**** Data in this exercise ****
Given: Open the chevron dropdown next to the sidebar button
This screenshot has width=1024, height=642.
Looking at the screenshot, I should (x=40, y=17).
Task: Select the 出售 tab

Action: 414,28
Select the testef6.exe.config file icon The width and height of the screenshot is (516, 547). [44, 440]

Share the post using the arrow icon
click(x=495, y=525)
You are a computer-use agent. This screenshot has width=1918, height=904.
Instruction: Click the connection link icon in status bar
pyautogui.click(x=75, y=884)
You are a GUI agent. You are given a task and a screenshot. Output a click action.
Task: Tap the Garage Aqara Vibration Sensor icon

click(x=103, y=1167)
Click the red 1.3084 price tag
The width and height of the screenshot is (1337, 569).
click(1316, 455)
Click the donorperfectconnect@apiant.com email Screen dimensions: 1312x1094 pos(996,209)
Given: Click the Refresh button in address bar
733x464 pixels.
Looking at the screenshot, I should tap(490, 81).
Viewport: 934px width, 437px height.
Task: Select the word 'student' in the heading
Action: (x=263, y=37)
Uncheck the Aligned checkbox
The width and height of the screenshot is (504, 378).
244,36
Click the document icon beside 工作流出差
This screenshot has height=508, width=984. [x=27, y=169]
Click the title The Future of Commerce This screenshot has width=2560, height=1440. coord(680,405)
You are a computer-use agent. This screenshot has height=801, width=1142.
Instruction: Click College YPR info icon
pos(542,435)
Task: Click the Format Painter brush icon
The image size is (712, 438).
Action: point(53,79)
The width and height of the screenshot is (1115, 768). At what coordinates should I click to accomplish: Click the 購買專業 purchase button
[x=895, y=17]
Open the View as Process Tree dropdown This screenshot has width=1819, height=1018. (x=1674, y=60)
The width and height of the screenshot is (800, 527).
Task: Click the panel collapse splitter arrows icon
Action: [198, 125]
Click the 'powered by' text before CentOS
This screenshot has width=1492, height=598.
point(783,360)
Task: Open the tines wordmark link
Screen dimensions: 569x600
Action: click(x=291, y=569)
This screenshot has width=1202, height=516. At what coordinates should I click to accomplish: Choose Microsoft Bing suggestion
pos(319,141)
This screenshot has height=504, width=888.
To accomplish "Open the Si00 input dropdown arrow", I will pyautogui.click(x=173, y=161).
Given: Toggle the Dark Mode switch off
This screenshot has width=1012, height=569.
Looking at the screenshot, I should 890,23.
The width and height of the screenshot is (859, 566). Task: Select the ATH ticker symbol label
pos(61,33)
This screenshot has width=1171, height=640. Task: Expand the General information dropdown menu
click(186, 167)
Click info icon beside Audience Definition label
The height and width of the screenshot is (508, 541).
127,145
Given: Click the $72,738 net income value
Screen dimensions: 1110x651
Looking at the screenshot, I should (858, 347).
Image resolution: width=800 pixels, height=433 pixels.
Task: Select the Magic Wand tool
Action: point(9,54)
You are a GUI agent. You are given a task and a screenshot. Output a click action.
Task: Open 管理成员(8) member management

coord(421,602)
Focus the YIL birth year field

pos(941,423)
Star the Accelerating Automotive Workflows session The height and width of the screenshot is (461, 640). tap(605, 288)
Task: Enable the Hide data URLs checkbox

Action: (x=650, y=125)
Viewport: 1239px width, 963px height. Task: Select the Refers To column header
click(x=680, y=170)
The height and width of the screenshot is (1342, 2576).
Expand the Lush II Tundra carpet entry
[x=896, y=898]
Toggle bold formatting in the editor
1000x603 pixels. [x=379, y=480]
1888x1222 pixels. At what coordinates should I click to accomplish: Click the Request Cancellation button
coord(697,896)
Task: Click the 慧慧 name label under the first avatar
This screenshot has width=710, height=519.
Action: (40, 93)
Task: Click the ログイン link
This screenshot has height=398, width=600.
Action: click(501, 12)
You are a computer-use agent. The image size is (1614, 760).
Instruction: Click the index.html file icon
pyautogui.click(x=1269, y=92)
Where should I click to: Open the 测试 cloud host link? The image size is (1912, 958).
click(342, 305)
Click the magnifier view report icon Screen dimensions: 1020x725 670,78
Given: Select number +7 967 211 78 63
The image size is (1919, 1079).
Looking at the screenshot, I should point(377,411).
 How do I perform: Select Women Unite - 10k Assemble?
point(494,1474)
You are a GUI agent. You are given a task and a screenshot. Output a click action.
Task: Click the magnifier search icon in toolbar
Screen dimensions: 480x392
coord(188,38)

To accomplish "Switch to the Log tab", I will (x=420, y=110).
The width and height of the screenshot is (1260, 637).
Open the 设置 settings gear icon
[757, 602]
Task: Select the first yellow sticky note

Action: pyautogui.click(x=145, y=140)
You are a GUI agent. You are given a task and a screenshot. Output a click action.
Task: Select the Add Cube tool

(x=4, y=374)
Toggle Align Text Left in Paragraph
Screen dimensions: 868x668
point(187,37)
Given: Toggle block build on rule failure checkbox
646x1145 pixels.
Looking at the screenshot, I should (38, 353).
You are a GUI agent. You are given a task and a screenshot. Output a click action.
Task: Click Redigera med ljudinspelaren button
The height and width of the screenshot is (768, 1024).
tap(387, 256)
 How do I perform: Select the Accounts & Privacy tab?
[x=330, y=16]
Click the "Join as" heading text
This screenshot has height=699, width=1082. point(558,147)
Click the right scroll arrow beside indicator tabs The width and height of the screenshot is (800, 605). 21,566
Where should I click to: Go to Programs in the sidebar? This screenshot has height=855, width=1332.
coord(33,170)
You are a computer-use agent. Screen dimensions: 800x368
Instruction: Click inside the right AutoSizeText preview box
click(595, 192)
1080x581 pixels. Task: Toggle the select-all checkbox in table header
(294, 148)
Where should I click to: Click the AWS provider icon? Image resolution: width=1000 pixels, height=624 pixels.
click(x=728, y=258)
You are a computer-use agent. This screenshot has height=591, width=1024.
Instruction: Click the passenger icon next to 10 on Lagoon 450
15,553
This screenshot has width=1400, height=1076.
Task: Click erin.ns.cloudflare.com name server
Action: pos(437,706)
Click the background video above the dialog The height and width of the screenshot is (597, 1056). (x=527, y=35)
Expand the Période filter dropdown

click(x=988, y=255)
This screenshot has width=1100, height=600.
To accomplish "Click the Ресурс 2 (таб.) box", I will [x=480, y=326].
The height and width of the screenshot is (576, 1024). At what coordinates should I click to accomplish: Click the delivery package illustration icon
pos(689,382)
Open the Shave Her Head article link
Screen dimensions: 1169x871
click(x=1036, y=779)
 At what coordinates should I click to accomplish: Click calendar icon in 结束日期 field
****
A verbatim transcription of all the entries above is required.

Given: Open the chevron dropdown next to the sidebar button
This screenshot has width=1024, height=642.
Looking at the screenshot, I should (x=40, y=17).
Task: Select the 出售 tab

Action: 414,28
Select the testef6.exe.config file icon The width and height of the screenshot is (516, 547). [44, 440]

Share the post using the arrow icon
click(x=495, y=525)
You are a computer-use agent. This screenshot has width=1918, height=904.
Instruction: Click the connection link icon in status bar
pyautogui.click(x=75, y=884)
You are a GUI agent. You are given a task and a screenshot. Output a click action.
Task: Tap the Garage Aqara Vibration Sensor icon

click(x=103, y=1167)
Click the red 1.3084 price tag
The width and height of the screenshot is (1337, 569).
click(1316, 455)
Click the donorperfectconnect@apiant.com email Screen dimensions: 1312x1094 pos(996,209)
Given: Click the Refresh button in address bar
733x464 pixels.
Looking at the screenshot, I should tap(490, 81).
Viewport: 934px width, 437px height.
Task: Select the word 'student' in the heading
Action: (x=263, y=37)
Uncheck the Aligned checkbox
The width and height of the screenshot is (504, 378).
244,36
Click the document icon beside 工作流出差
This screenshot has height=508, width=984. [x=27, y=169]
Click the title The Future of Commerce This screenshot has width=2560, height=1440. coord(680,405)
You are a computer-use agent. This screenshot has height=801, width=1142.
Instruction: Click College YPR info icon
pos(542,435)
Task: Click the Format Painter brush icon
The image size is (712, 438).
Action: point(53,79)
The width and height of the screenshot is (1115, 768). At what coordinates should I click to accomplish: Click the 購買專業 purchase button
[x=895, y=17]
Open the View as Process Tree dropdown This screenshot has width=1819, height=1018. (x=1674, y=60)
The width and height of the screenshot is (800, 527).
Task: Click the panel collapse splitter arrows icon
Action: [198, 125]
Click the 'powered by' text before CentOS
This screenshot has width=1492, height=598.
point(783,360)
Task: Open the tines wordmark link
Screen dimensions: 569x600
Action: click(x=291, y=569)
This screenshot has width=1202, height=516. At what coordinates should I click to accomplish: Choose Microsoft Bing suggestion
pos(319,141)
This screenshot has height=504, width=888.
To accomplish "Open the Si00 input dropdown arrow", I will pyautogui.click(x=173, y=161).
Given: Toggle the Dark Mode switch off
This screenshot has width=1012, height=569.
Looking at the screenshot, I should 890,23.
The width and height of the screenshot is (859, 566). Task: Select the ATH ticker symbol label
pos(61,33)
This screenshot has width=1171, height=640. Task: Expand the General information dropdown menu
click(186, 167)
Click info icon beside Audience Definition label
The height and width of the screenshot is (508, 541).
127,145
Given: Click the $72,738 net income value
Screen dimensions: 1110x651
Looking at the screenshot, I should (858, 347).
Image resolution: width=800 pixels, height=433 pixels.
Task: Select the Magic Wand tool
Action: point(9,54)
You are a GUI agent. You are given a task and a screenshot. Output a click action.
Task: Open 管理成员(8) member management

coord(421,602)
Focus the YIL birth year field

pos(941,423)
Star the Accelerating Automotive Workflows session The height and width of the screenshot is (461, 640). tap(605, 288)
Task: Enable the Hide data URLs checkbox

Action: (x=650, y=125)
Viewport: 1239px width, 963px height. Task: Select the Refers To column header
click(x=680, y=170)
The height and width of the screenshot is (1342, 2576).
Expand the Lush II Tundra carpet entry
[x=896, y=898]
Toggle bold formatting in the editor
1000x603 pixels. [x=379, y=480]
1888x1222 pixels. At what coordinates should I click to accomplish: Click the Request Cancellation button
coord(697,896)
Task: Click the 慧慧 name label under the first avatar
This screenshot has width=710, height=519.
Action: (40, 93)
Task: Click the ログイン link
This screenshot has height=398, width=600.
Action: click(501, 12)
You are a computer-use agent. The image size is (1614, 760).
Instruction: Click the index.html file icon
pyautogui.click(x=1269, y=92)
Where should I click to: Open the 测试 cloud host link? The image size is (1912, 958).
click(342, 305)
Click the magnifier view report icon Screen dimensions: 1020x725 670,78
Given: Select number +7 967 211 78 63
The image size is (1919, 1079).
Looking at the screenshot, I should point(377,411).
 How do I perform: Select Women Unite - 10k Assemble?
point(494,1474)
You are a GUI agent. You are given a task and a screenshot. Output a click action.
Task: Click the magnifier search icon in toolbar
Screen dimensions: 480x392
coord(188,38)

To accomplish "Switch to the Log tab", I will (x=420, y=110).
The width and height of the screenshot is (1260, 637).
Open the 设置 settings gear icon
[757, 602]
Task: Select the first yellow sticky note

Action: pyautogui.click(x=145, y=140)
You are a GUI agent. You are given a task and a screenshot. Output a click action.
Task: Select the Add Cube tool

(x=4, y=374)
Toggle Align Text Left in Paragraph
Screen dimensions: 868x668
point(187,37)
Given: Toggle block build on rule failure checkbox
646x1145 pixels.
Looking at the screenshot, I should (38, 353).
You are a GUI agent. You are given a task and a screenshot. Output a click action.
Task: Click Redigera med ljudinspelaren button
The height and width of the screenshot is (768, 1024).
tap(387, 256)
 How do I perform: Select the Accounts & Privacy tab?
[x=330, y=16]
Click the "Join as" heading text
This screenshot has height=699, width=1082. point(558,147)
Click the right scroll arrow beside indicator tabs The width and height of the screenshot is (800, 605). 21,566
Where should I click to: Go to Programs in the sidebar? This screenshot has height=855, width=1332.
coord(33,170)
You are a computer-use agent. Screen dimensions: 800x368
Instruction: Click inside the right AutoSizeText preview box
click(595, 192)
1080x581 pixels. Task: Toggle the select-all checkbox in table header
(294, 148)
Where should I click to: Click the AWS provider icon? Image resolution: width=1000 pixels, height=624 pixels.
click(x=728, y=258)
You are a computer-use agent. This screenshot has height=591, width=1024.
Instruction: Click the passenger icon next to 10 on Lagoon 450
15,553
This screenshot has width=1400, height=1076.
Task: Click erin.ns.cloudflare.com name server
Action: pos(437,706)
Click the background video above the dialog The height and width of the screenshot is (597, 1056). (x=527, y=35)
Expand the Période filter dropdown

click(x=988, y=255)
This screenshot has width=1100, height=600.
To accomplish "Click the Ресурс 2 (таб.) box", I will [x=480, y=326].
The height and width of the screenshot is (576, 1024). At what coordinates should I click to accomplish: Click the delivery package illustration icon
pos(689,382)
Open the Shave Her Head article link
Screen dimensions: 1169x871
click(x=1036, y=779)
 At what coordinates should I click to accomplish: Click calendar icon in 结束日期 field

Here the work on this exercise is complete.